4.8. Preparation of Mature White Adipocytes from sWAT and Their Primary Cultures
sWAT was excised from euthanized adult male mice, minced with scissors, and incubated in collagenase buffer (20 mM HEPES (pH 7.4), 120 mM NaCl, 5 mM KCl, 4 mM NaHCO3, 1 mM CaCl2, 0.7 mM MgSO4, 0.4 mM KH2PO4, 0.3 mM Na2HPO4, and 4 mg/mL collagenase I (031-17601, Fujifilm Wako, Osaka, Japan)) at 37 °C for 1 h. Subsequently, the floating layer containing mature adipocytes was collected. Isolated mature adipocytes were then resuspended and cultivated in Dulbecco’s modified Eagle’s medium (DMEM) supplemented with 10% (v/v) fetal bovine serum, 1 mM sodium pyruvate, 500 IU/mL penicillin, and 500 μg/mL streptomycin.
4.9. Measurement of the Uptake of 2-DG
Primary cultured mature white adipocytes from control and adipo-rac1-KO mice were plated at a density of 2 × 104 cells per well in a 96-well cell culture plate. Cells were starved in glucose-free DMEM (A1443001, Thermo Fisher Scientific, Waltham, MA, USA) for 3 h prior to stimulation with 100 nM insulin for 30 min. Cells were then incubated with 1 mM 2-DG for 15 min, and the uptake of 2-DG was measured using the Glucose Uptake-Glo assay kit (Promega (Madison, WI, USA)) according to the manufacturer’s instructions. The luminescence signal was measured using a multi-detection microplate reader (Synergy HT, BioTek (Winooski, VT, USA)).

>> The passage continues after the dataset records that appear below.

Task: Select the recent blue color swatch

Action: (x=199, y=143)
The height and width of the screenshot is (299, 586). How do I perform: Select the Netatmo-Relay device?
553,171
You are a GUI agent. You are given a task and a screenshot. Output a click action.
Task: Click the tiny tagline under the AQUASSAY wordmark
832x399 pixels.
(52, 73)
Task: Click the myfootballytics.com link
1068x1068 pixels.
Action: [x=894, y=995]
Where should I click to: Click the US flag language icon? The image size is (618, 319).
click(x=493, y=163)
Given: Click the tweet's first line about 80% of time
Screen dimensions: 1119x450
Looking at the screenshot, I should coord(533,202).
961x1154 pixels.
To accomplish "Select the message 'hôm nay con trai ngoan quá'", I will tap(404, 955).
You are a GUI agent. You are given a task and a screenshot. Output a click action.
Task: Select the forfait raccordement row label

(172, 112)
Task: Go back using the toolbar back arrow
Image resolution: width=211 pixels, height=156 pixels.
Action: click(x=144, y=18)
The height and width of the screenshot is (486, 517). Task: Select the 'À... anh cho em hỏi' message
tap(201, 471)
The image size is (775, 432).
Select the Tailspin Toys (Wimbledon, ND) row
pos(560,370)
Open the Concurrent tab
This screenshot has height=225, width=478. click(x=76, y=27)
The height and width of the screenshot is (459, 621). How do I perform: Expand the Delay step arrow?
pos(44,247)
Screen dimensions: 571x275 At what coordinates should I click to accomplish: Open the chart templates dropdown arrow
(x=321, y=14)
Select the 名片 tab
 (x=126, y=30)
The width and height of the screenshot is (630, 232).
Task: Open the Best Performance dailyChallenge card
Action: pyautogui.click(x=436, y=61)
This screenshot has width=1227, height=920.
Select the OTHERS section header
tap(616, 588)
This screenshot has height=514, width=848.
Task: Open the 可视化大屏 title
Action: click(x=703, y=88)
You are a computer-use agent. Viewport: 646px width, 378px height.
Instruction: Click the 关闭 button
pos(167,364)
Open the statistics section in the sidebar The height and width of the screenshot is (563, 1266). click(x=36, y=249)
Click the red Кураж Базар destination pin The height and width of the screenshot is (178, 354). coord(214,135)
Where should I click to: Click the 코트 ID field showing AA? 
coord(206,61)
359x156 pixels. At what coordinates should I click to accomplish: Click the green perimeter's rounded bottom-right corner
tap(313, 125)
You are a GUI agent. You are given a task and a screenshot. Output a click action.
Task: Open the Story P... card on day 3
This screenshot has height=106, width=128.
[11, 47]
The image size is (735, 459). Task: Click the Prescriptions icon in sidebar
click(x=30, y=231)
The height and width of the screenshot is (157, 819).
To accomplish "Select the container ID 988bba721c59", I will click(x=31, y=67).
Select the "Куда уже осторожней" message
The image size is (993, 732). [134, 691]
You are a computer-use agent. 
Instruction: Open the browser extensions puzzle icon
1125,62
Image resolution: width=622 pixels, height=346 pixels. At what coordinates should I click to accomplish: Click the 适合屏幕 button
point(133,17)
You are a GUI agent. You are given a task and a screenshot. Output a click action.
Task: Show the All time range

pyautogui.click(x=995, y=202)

4.10. Detection of GLUT4 Translocation to the Plasma Membrane by a Reporter Assay
Mice were fasted for 16 h, and insulin (175.5 µg/kg of body weight) was administered via intravenous injection. Forty five minutes later, mice were euthanized, and sWAT was ablated from these mice. Isolated sWAT was then fixed with 40 mg/mL paraformaldehyde in phosphate-buffered saline (PBS) for 30 min and was incubated with an anti-Myc tag antibody overnight at 4 °C for the detection of plasma membrane translocation of the GLUT4 reporter GLUT4myc7-GFP [30]. After washing three times with PBS, sWAT was fixed again with 40 mg/mL paraformaldehyde in PBS for 10 min, permeabilized with 0.5% (v/v) Triton X-100 in PBS for 15 min, and incubated in 0.1% (v/v) Triton X-100 in PBS supplemented with 2% (v/v) normal goat serum (G9023, Sigma-Aldrich) for 30 min. Permeabilized cells were further treated with anti-HA (for the detection of ectopically expressed Myr-p110α, Myr-Akt2, FLJ68ΔN, or Rac1(G12V)), anti-Rac1 (for the detection of endogenous Rac1), or anti-V5 (for the detection of ectopically expressed RalA(S28N)) antibodies for 2 h. After washing three times with 0.1% (v/v) Tween 20 in PBS, anti-Myc, anti-HA, anti-Rac1, and anti-V5 antibodies were detected with fluoresceinated secondary antibodies. Images were obtained and analyzed using a confocal laser-scanning microscope (FV1200, Olympus). Fluorescent intensities of Myc and GFP in regions of interest were quantified using ImageJ software. The relative amount of GLUT4myc7-GFP translocated to the plasma membrane was estimated by the ratio of Myc and GFP fluorescent intensities (Myc/GFP). Values of 15 cells in total from 5 different images for each condition were used for statistical analysis (Student’s t-test).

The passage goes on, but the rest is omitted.